# Olympus Trip 35 - Red Flag



## 05thomcr (Jun 23, 2010)

I bought an old Olympus Trip 35 from a thrift store last month and I have take a roll of 24ex 35mm film and developed and the pictures came out great.

However, last night when I was using the camera on a new 35mm roll, a red flag popped up in the view finder. I have read about this and it means I took the picture in a light which was too dark for exposure(?). 
When the red flag popped up, I did not know what it meant and I took out the 35mm film roll, knowing it would destroy the pictures but I did not mind because there was only a few on that roll and I wanted my camera to work again. The shutter button had locked and so had the scroll wheel.

When I took the roll out, I also pressed the small bottom on the bottom of the camera. The shutter is still locked and the scroll wheel also. I have put a new 35mm roll in but it still does not work and the red flag is still there. Can anyone help??

Thanks very much


----------



## Early (Jun 23, 2010)

05thomcr said:


> I bought an old Olympus Trip 35 from a thrift store last month and I have take a roll of 24ex 35mm film and developed and the pictures came out great.
> 
> However, last night when I was using the camera on a new 35mm roll, a red flag popped up in the view finder. I have read about this and it means I took the picture in a light which was too dark for exposure(?).
> When the red flag popped up, I did not know what it meant and I took out the 35mm film roll, knowing it would destroy the pictures but I did not mind because there was only a few on that roll and I wanted my camera to work again.
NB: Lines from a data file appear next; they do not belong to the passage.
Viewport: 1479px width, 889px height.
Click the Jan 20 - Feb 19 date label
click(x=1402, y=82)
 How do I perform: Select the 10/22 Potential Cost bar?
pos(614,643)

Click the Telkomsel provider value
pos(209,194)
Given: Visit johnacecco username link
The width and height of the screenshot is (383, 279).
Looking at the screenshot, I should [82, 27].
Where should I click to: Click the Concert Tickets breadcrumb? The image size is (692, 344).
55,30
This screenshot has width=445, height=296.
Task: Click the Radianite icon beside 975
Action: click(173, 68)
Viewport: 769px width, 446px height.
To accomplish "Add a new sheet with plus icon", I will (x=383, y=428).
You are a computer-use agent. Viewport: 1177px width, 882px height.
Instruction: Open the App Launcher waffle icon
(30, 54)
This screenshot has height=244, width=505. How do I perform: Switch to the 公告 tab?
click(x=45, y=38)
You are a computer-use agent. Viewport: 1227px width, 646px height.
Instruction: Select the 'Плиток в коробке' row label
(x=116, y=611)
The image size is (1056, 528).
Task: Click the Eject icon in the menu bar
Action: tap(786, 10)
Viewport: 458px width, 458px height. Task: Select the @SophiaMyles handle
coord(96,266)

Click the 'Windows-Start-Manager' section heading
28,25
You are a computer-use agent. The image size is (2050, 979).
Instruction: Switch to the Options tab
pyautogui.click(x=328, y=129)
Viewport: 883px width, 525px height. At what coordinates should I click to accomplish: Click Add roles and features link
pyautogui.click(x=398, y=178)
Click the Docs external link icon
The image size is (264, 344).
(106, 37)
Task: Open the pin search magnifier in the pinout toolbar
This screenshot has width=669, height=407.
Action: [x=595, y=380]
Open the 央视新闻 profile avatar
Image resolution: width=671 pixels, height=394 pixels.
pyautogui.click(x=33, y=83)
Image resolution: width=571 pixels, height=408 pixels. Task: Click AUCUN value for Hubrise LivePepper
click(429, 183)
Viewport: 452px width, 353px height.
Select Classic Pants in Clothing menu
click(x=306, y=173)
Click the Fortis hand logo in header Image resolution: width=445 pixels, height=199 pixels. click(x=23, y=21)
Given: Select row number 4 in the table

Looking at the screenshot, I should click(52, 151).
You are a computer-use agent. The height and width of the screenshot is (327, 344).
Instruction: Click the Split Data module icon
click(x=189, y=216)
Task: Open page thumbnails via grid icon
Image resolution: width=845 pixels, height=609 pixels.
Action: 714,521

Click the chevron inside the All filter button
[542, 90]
The shutter button had locked and so had the scroll wheel.
> ...


Apparently, you have it on auto, and because of the lack of ambient light, the camera isn't letting you take the photo.  You can put it on manual, which will give you an underexposed shot, or use flash.

I have one of those.  I never shot outside with it, but it makes a great party camera with a flash mounted on it.


----------



## compur (Jun 23, 2010)

05thomcr said:


> I bought an old Olympus Trip 35 from a thrift store last month and I have take a roll of 24ex 35mm film and developed and the pictures came out great.
> 
> However, last night when I was using the camera on a new 35mm roll, a red flag popped up in the view finder. I have read about this and it means I took the picture in a light which was too dark for exposure(?).
> When the red flag popped up, I did not know what it meant and I took out the 35mm film roll, knowing it would destroy the pictures but I did not mind because there was only a few on that roll and I wanted my camera to work again. The shutter button had locked and so had the scroll wheel.
> ...



Assuming your camera is working as designed and does not need service --

When there is not enough light to take a picture or when there is too much
light to take a picture the Olympus Trip 35 locks the shutter release and
pops up a red flag in the viewfinder.

This happens when the camera is set to "A" which is where it should 
always be set when not using flash.

The solution is to change to a brighter scene (or dimmer one if too bright) 
and try again.

You can also try taking it off the "A" position and taking the picture 
(hoping for the best).

An owners manual for your camera can be found here.


----------



## 05thomcr (Jun 27, 2010)

thanks very much for your help :thumbup:


----------